Linking maternal mortality files to violent death reporting system reveals more pregnancy-associated suicides, homicides

October 21, 2016

A recent study that linked data from the North Carolina Maternal Mortality Review to the North Carolina Violent Death Reporting System (NC-VDRS) revealed that violent deaths occurring during pregnancy and up to one year postpartum are under-reported.

Injuries, including those resulting from violence, are a leading cause of death for women during pregnancy and the postpartum period. Before this study, it was unknown whether the traditional maternal mortality surveillance system in N.C. was accurately capturing all pregnancy-associated violent deaths.

Anna Austin

Anna Austin

Study co-author Anna Austin, MPH, is a doctoral student of maternal and child health, with an epidemiology minor, at the UNC Gillings School of Global Public Health. She worked with Catherine Vladutiu, PhD, an alumna of the Gillings School who now is a research assistant professor in UNC’s Department of Obstetrics & Gynecology and an adjunct assistant professor in the Gillings School’s Department of Epidemiology, and with researchers in the N.C. Division of Public Health and N.C. State Center for Health Statistics, to connect disparate sources of data on pregnancy-associated suicides and homicides.

The full article, titled “Improved Ascertainment of Pregnancy-Associated Suicides and Homicides in North Carolina,” was published online Oct. 13 in a special edition of the American Journal of Preventive Medicine.

In the study, the investigators linked data from the NC-VDRS to data from the traditional maternal mortality surveillance system for the years 2005 through 2011. Traditional system data include death certificates with any mention of pregnancy, death certificates matched to a live birth or fetal death record, and discharge records for women who died in the hospital with a pregnancy-related diagnosis.

This process identified 29 suicides and 55 homicides among pregnant and postpartum women, compared with previously reported numbers of 20 suicides and 34 homicides. Thus, pregnancy-related mortality ratios for suicide (3.3 versus 2.3 deaths per 100,000 live births) and homicide (6.2 versus 3.9 deaths per 100,000 live births) are higher than previously thought.

The researchers identified two possible explanations for the under-detection of pregnancy-associated violent deaths with the traditional surveillance system. First, pregnancy may not have been noted on death certificates, as a pregnancy checkbox was not added to death certificates in N.C. until 2014. In other states, however, the checkbox still has not been fully effective in identifying pregnancy-associated homicides and suicides.

Second, a live birth or fetal death certificate may not have existed for all pregnancy-associated homicides and suicides, as N.C. does not file certificates for fetal deaths occurring before 20 weeks gestation. The inclusion of medical examiner and autopsy reports in the NC-VDRS helped identify homicides and suicides occurring early in pregnancy.

In addition to revealing these gaps in collected data, the process of linking information from the maternal mortality surveillance system with the NC-VRDS offered more insight into the circumstances surrounding violent deaths. For example, the researchers found evidence that, among pregnancy-associated suicides, more than half of victims were reported to have one or more known mental health diagnoses, with 18 percent of the suicides being linked to postpartum depression. Similarly, the majority of pregnancy-associated homicides were revealed to be related to intimate partner violence (IPV).

This information highlights the importance of standard screening during prenatal and postnatal visits. The American Congress of Obstetricians and Gynecologists (ACOG) recommends screening for depression and anxiety symptoms at least once during the perinatal period. In this study, most prenatal suicides occurred during the first trimester of pregnancy, suggesting that screening during early pregnancy may be particularly important.

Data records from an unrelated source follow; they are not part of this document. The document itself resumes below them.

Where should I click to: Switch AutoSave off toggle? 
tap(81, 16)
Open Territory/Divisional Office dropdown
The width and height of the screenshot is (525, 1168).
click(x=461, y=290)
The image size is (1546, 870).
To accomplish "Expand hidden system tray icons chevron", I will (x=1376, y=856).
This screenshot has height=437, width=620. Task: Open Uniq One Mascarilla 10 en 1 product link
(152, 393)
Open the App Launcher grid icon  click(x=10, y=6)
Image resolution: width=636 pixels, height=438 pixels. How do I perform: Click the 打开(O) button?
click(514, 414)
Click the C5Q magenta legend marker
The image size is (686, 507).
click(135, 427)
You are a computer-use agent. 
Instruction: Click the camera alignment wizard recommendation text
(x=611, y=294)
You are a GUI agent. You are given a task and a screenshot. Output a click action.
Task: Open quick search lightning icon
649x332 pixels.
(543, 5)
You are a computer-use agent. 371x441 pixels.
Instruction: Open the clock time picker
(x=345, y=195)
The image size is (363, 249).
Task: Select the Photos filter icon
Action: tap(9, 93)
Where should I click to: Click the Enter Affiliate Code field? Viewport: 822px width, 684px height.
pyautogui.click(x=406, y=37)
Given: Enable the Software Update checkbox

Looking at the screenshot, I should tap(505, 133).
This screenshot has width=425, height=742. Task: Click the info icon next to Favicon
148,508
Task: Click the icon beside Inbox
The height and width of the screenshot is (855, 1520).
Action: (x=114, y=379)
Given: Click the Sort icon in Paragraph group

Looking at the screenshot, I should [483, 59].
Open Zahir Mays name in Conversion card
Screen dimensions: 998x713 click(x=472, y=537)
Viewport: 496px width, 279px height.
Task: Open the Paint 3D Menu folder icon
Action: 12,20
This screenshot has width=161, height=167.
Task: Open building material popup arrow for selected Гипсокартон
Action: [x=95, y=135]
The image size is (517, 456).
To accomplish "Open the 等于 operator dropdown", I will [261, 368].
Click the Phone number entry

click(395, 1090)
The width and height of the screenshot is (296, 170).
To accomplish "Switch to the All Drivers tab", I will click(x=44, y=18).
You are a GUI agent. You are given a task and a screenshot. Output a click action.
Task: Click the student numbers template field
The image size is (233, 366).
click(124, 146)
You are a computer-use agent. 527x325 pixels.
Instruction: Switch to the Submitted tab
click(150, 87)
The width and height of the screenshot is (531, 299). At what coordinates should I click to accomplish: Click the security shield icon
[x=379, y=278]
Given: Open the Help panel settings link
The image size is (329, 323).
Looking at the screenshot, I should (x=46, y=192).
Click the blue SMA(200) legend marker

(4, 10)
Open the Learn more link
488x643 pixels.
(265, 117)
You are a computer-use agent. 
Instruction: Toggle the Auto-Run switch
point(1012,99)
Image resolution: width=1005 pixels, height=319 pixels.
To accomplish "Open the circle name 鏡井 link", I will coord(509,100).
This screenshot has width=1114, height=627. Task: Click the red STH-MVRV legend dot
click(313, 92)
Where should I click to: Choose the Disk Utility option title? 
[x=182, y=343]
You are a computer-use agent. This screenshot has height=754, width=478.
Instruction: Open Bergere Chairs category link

With regard to IPV, ACOG recommends that clinicians screen women at the first prenatal visit, at least once per trimester and at the first postpartum visit. In this study, more than half the homicides among postpartum women occurred more than six months post-delivery, indicating a need for continued vigilance beyond the initial postpartum visit. From a practical standpoint, this could occur at pediatric visits for the infant.

The co-authors note that the study has limitations: While linking traditional maternal mortality surveillance system records with the NC-VDRS captured 55.6 percent more pregnancy-associated violent deaths than traditional surveillance alone, such deaths still may be under-reported. Not all autopsies of women include an examination for pregnancy, and family and friends who provide information for law enforcement incident reports may be unaware of early or unintended pregnancies.

Ultimately, this research highlights the importance of utilizing multiple data sources to ensure accurate reporting of pregnancy-associated violent deaths. Further exploration into the causes of violent deaths of pregnant and postpartum women may aid in the development of effective strategies to prevent them.